═════ Data listing
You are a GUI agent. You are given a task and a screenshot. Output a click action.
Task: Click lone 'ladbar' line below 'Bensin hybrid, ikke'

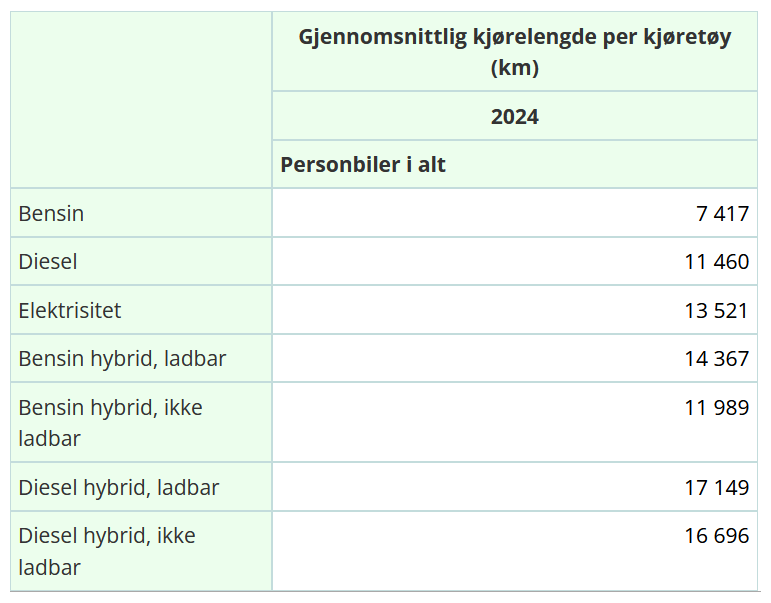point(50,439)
══════════
═════ Data listing
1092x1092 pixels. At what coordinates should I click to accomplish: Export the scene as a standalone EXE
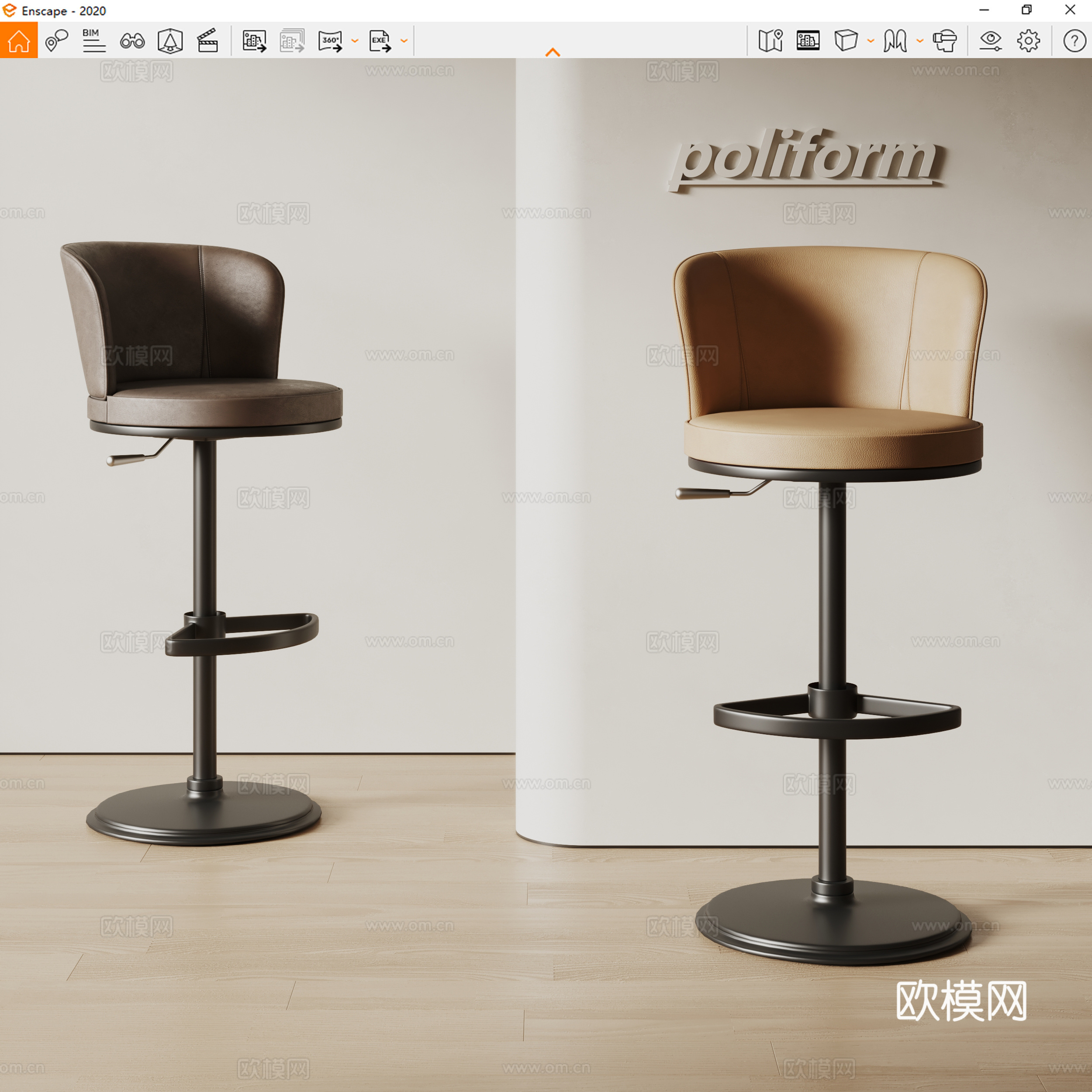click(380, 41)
══════════
═════ Data listing
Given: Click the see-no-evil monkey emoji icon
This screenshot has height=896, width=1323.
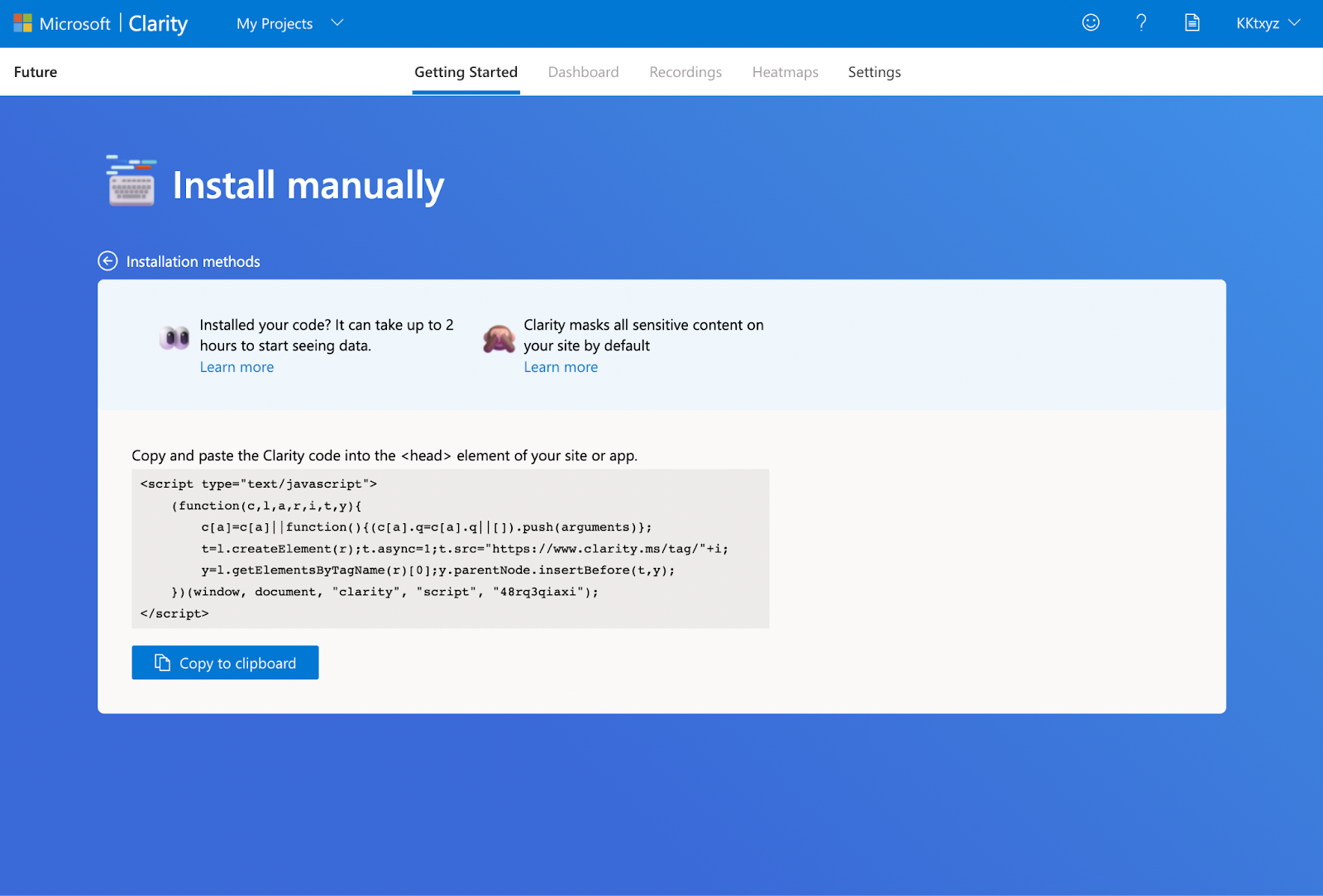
══════════
Task statement | Rewrite the listing's lines from the one containing "Given: Click the" through the one containing "This screenshot has height=896, width=1323.", swapping "monkey" for "owl" and keeping everything else the same.

Output below |
Given: Click the see-no-evil owl emoji icon
This screenshot has height=896, width=1323.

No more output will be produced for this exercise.